Le Christ mort, par Philippe de Champaigne

AGLILEO COLLECTION / AURIMAGES

Le Christ mort, par Philippe de Champaigne, huile sur bois, Paris, musée du Louvre.

Jean-François Thomas, sj - publié le 02/04/21

En présence de Jésus au tombeau, remontent à notre cœur les lamentations du prophète. Jérémie ne pleure pas la mort, mais le péché des hommes et ses lamentations appellent à retourner à Dieu.

L’office des Ténèbres de la Semaine sainte débute par le chant émouvant du prophète Jérémie pleurant dans les ruines de Jérusalem et de son Temple dévastés par les Babyloniens. Retentit vers le ciel cet appel languissant : Ierusalem, Ierusalem, convertere ad Dominum Deum tuum — « Jérusalem, Jérusalem, convertis-toi au Seigneur ton Dieu ». Il ne s’agit point seulement de se lamenter sur l’infidélité du peuple élu adorant les idoles et se détournant du vrai Dieu, mais d’exhorter aussi, une fois la catastrophe accomplie, au retournement des cœurs, génération après génération. Lorsque le mal est consommé, est-il encore nécessaire d’implorer ? À quoi bon, pensera celui qui se décourage et préfère poursuivre en sombrant !

################

#### [EXERCICES À FAIRE]
• a. Recopiez le passage de l'extrait sur les lamentations de Jérémie, en commençant à « Jean-François Thomas, sj » et en terminant à « retourner à Dieu. ».
• b. Rédigez la suite de l'extrait sur les lamentations de Jérémie, à partir de l'endroit où il s'arrête.

#### [DONNÉES ENREGISTRÉES]
################

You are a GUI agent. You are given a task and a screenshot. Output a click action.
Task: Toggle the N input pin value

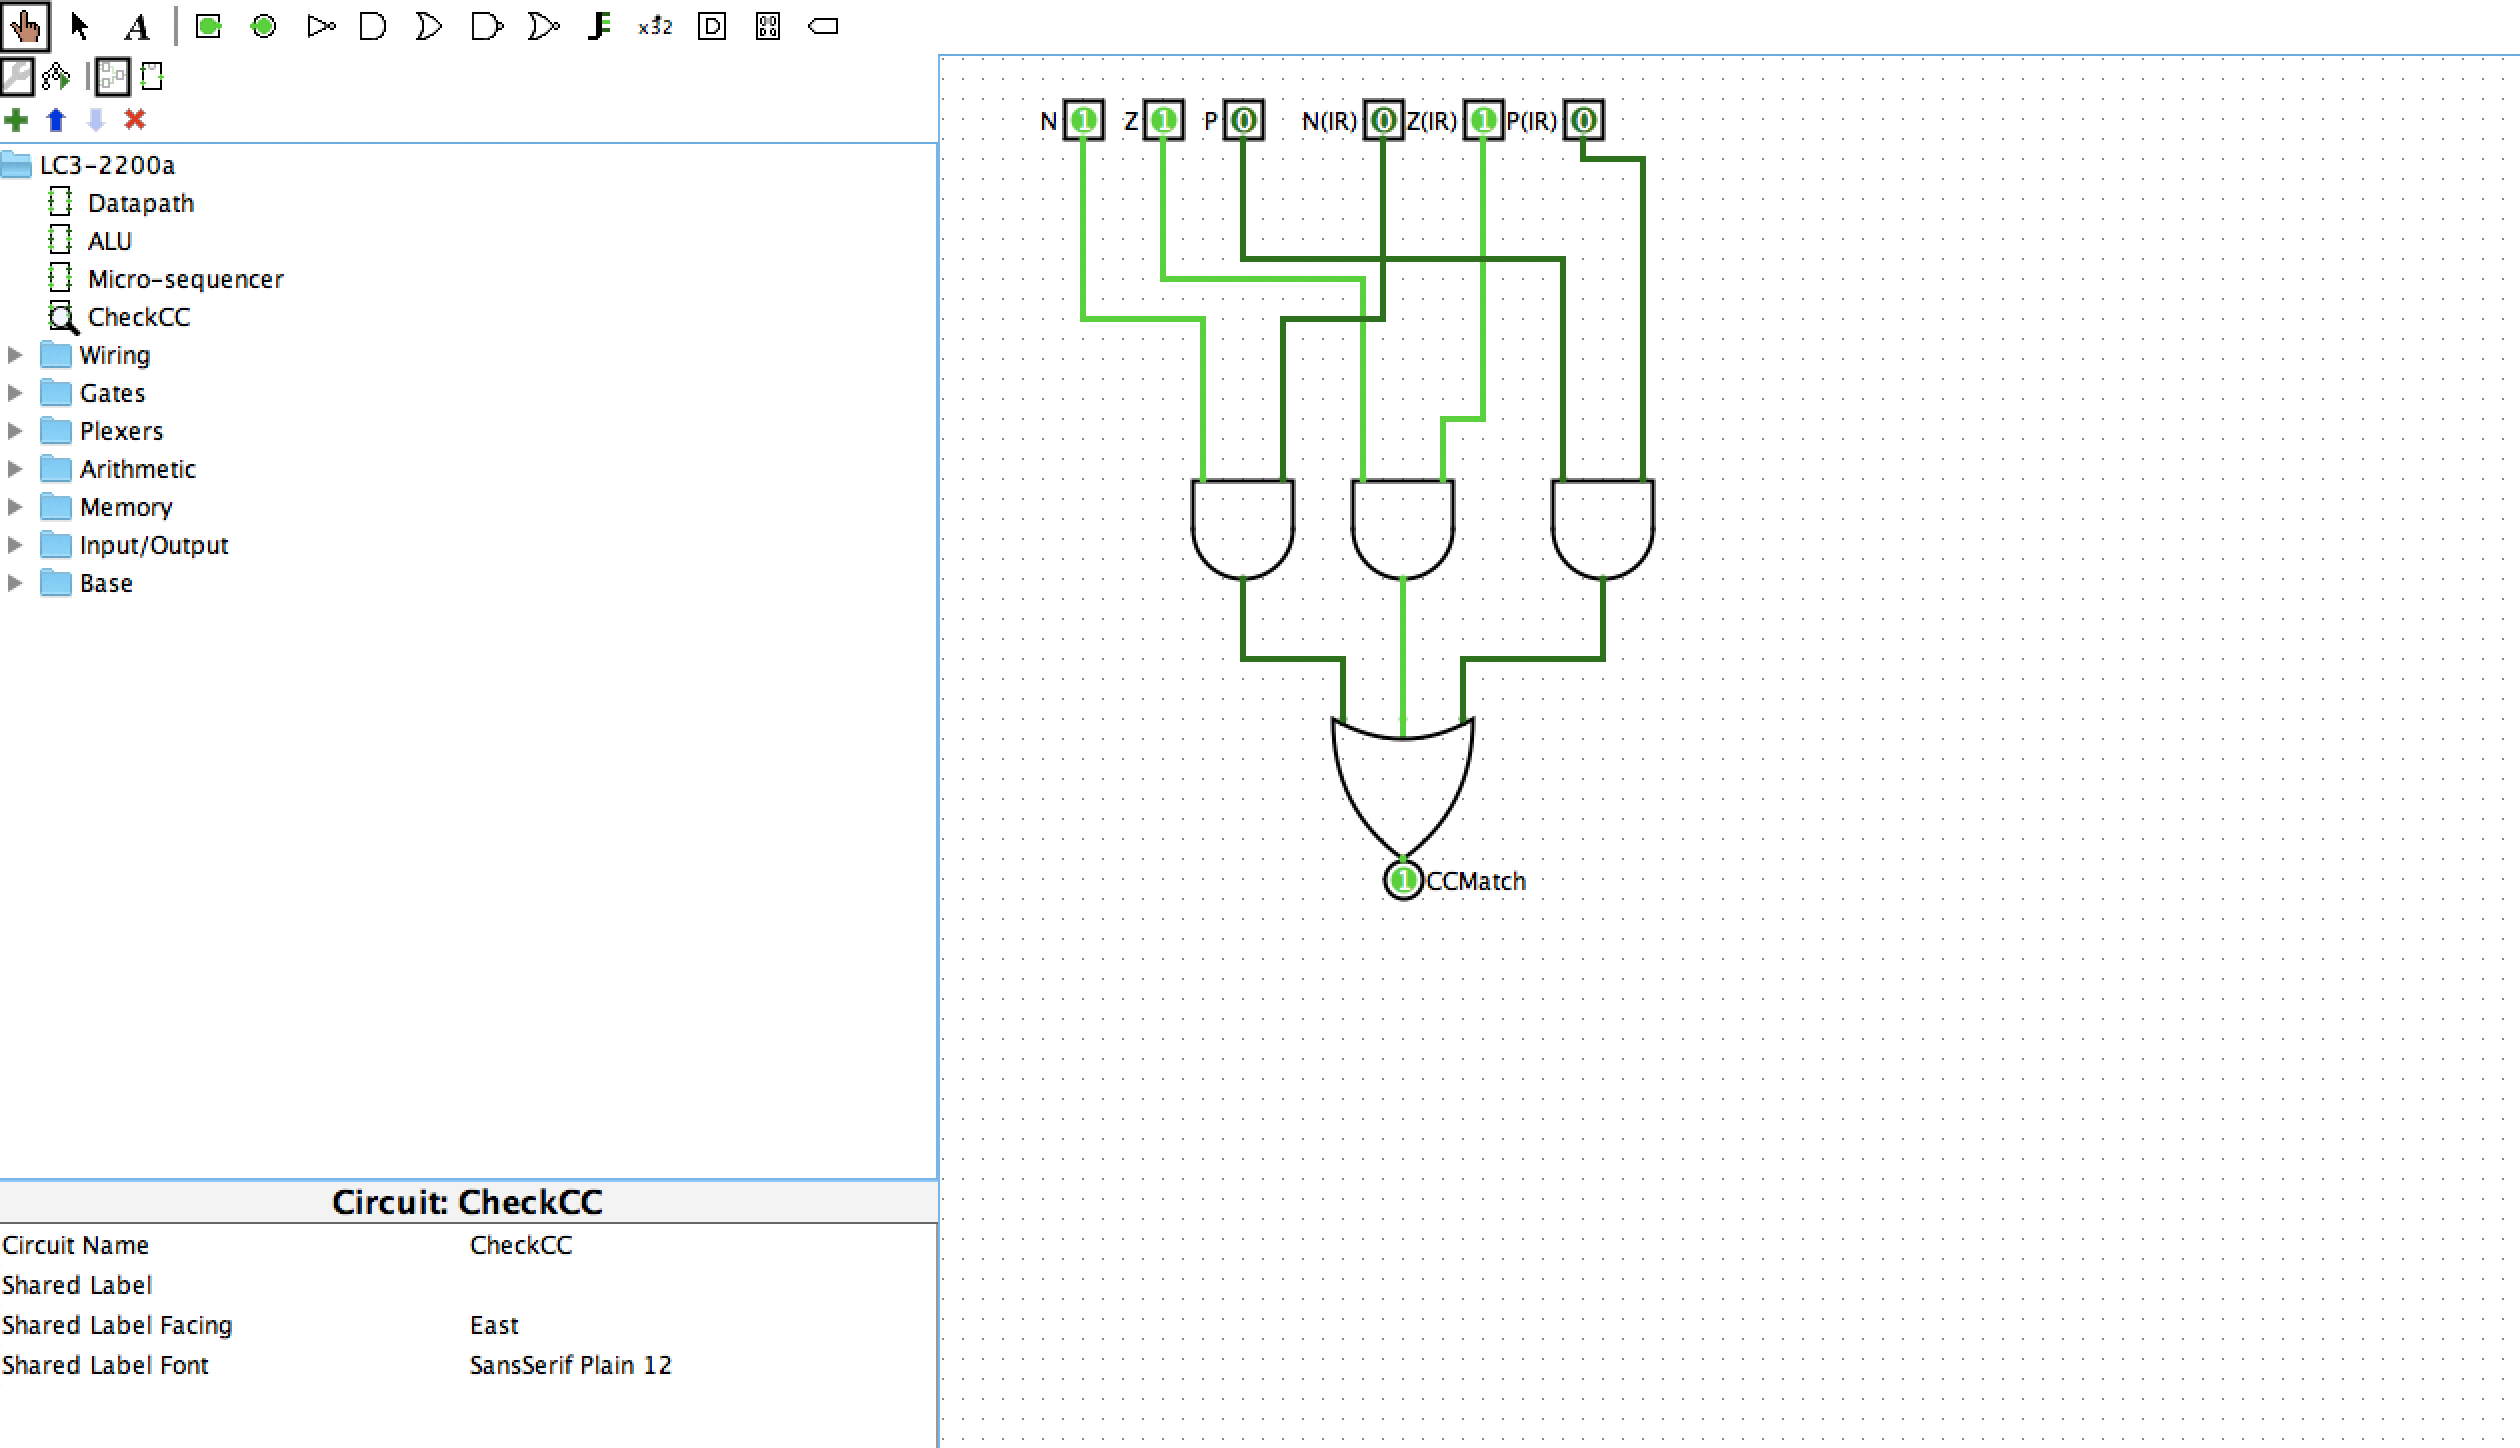coord(1083,121)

################

#### [LES RÉPONSES]
• a.
Jean-François Thomas, sj - publié le 02/04/21

En présence de Jésus au tombeau, remontent à notre cœur les lamentations du prophète. Jérémie ne pleure pas la mort, mais le péché des hommes et ses lamentations appellent à retourner à Dieu.

• b.
Contempler la mort

En présence de Notre Seigneur mort, lors de sa mise au tombeau, remontent à notre cœur les lamentations du prophète. La douleur nous transperce et paralyse notre esprit. La tentation est grande de croire que la pierre sera à jamais roulée sur le plus grand échec de l’histoire, que plus rien désormais ne sera lumière en ce monde. Contempler la mort est l’épreuve commune, celle qui remet tous les hommes sur un rang identique. L’angoisse d’Alexandre le Grand et celle du dernier de ses esclaves ne font qu’une. Tous les lauriers du monde tombent en poussière devant son spectacle. Les édifices que l’homme construit dans son existence, même les plus somptueux, ne sont plus des gages de puissance et de protection. Avec le prophète s’élève la clameur déchirante envers la gloire perdue. Tout n’est que cendres.

Lorsque les saintes femmes accompagnèrent le Corps de Notre Seigneur au seuil du sépulcre, le baignant de leurs larmes, le parfumant d’aromates, lorsque Joseph d’Arimathie, le disciple Jean et quelques autres, timides, abattus, apeurés, portèrent ce Corps inerte, seule la Vierge Sainte demeura debout malgré le glaive transperçant son âme puisqu’Elle prenait part aux souffrances du Fils. Point de lamentations sortant de sa bouche mais un fiat répété et murmuré scellant le contrat divin. Comme lorsqu’Il avait disparu, encore enfant, pour demeurer au Temple, Elle conservait toutes ces choses en son cœur, ne comprenant pas tout encore mais sachant que le dernier mot n’était point écrit par ce linceul.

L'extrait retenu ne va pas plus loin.